(Collected data)
════════════════
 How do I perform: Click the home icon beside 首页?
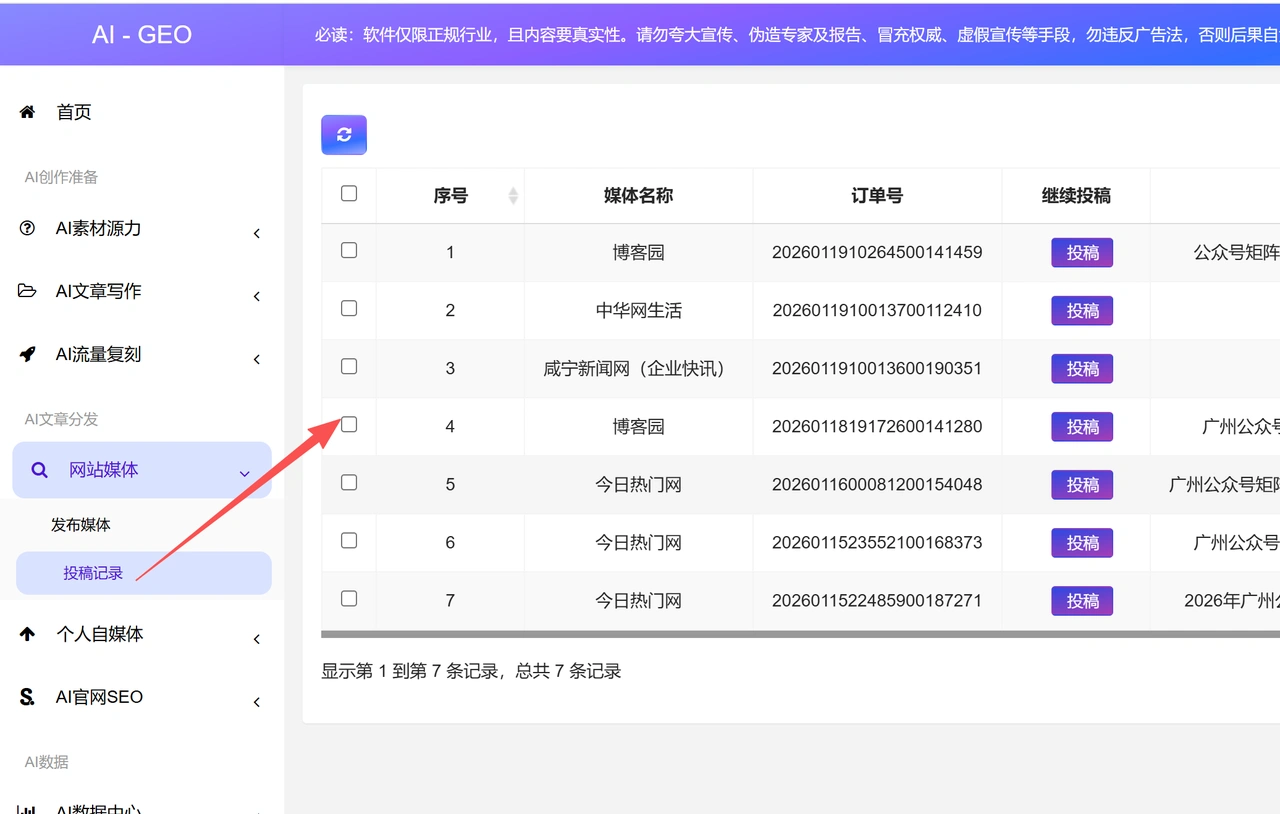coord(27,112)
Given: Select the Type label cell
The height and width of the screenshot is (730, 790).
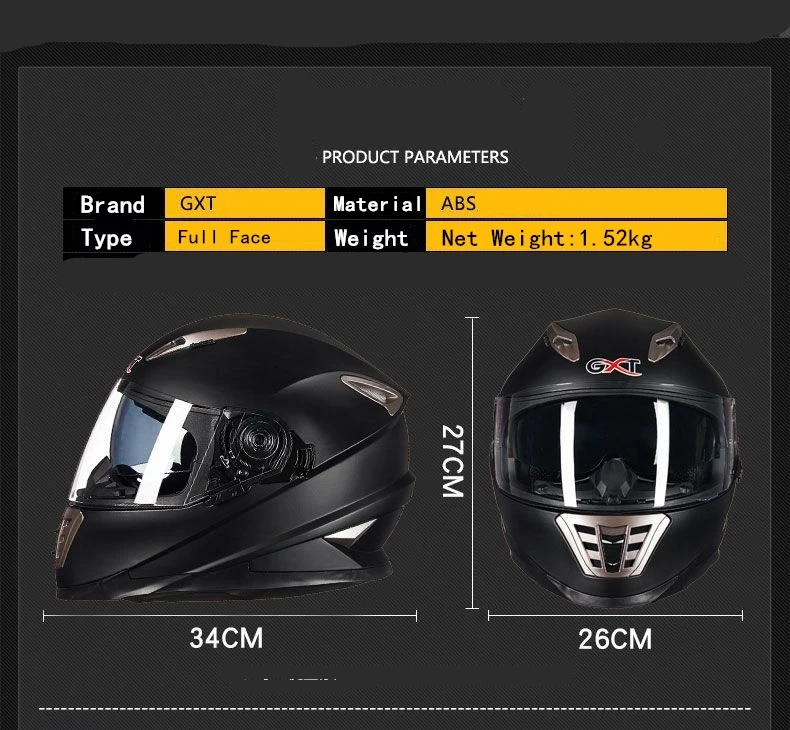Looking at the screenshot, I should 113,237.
════════════════
WHAT IS EXPECTED:
Copy out the text lines of each item above word for word, leaving out the pictures.

THE REPLY:
 How do I perform: Click the home icon beside 首页?
coord(27,112)
Given: Select the Type label cell
The height and width of the screenshot is (730, 790).
Looking at the screenshot, I should 113,237.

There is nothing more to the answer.